═════ Material supplied ═════
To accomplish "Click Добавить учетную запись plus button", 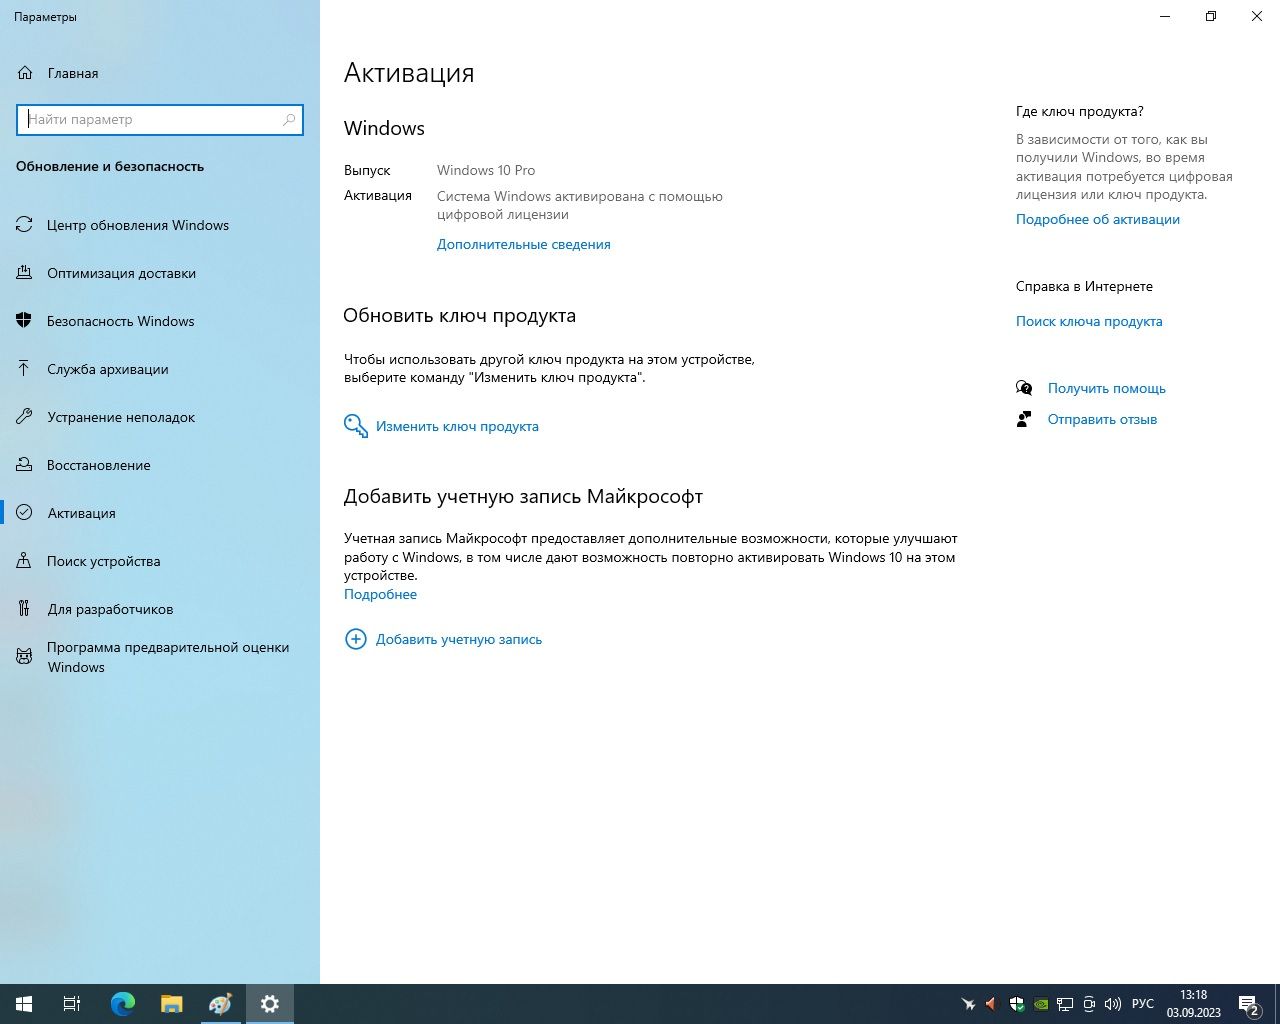I will (x=355, y=639).
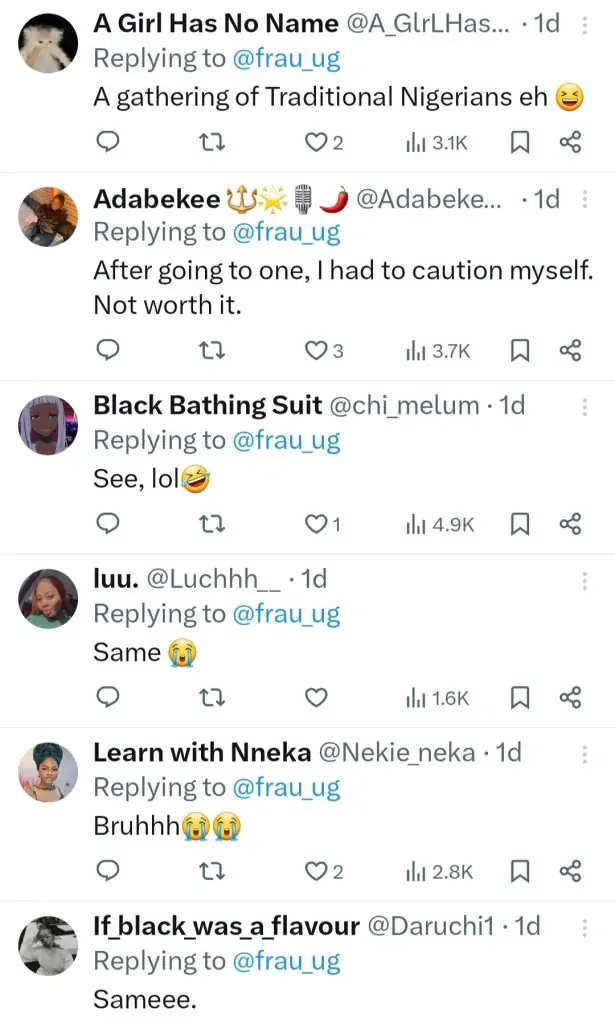
Task: Retweet Adabekee's reply
Action: [x=212, y=350]
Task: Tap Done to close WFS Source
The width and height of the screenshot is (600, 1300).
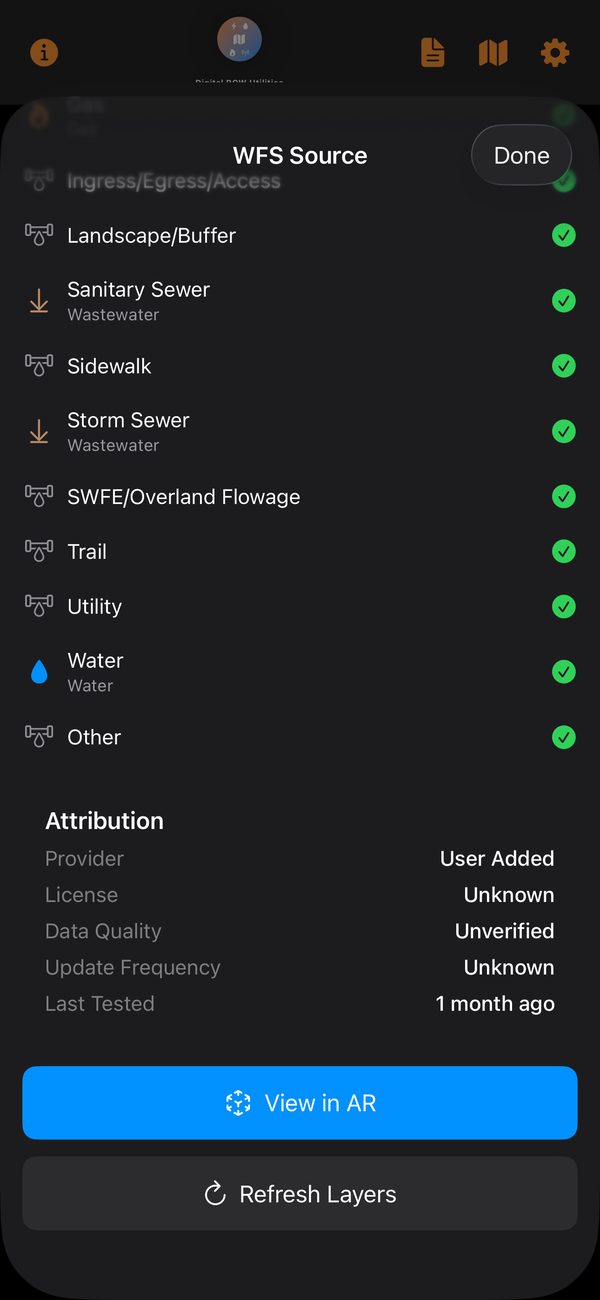Action: pyautogui.click(x=521, y=155)
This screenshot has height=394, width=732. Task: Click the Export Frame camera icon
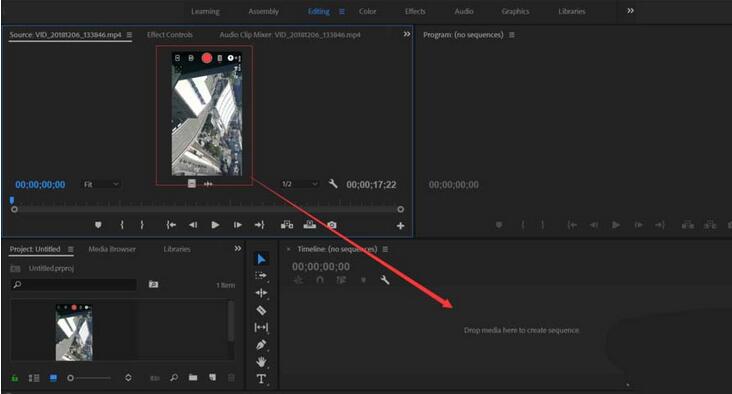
═════
Which lines run from the one containing "The width and" to the end of the data above? Set down those lines exactly, and only those, without any pictures.

The width and height of the screenshot is (600, 1300).
Action: pyautogui.click(x=521, y=155)
This screenshot has height=394, width=732. Task: Click the Export Frame camera icon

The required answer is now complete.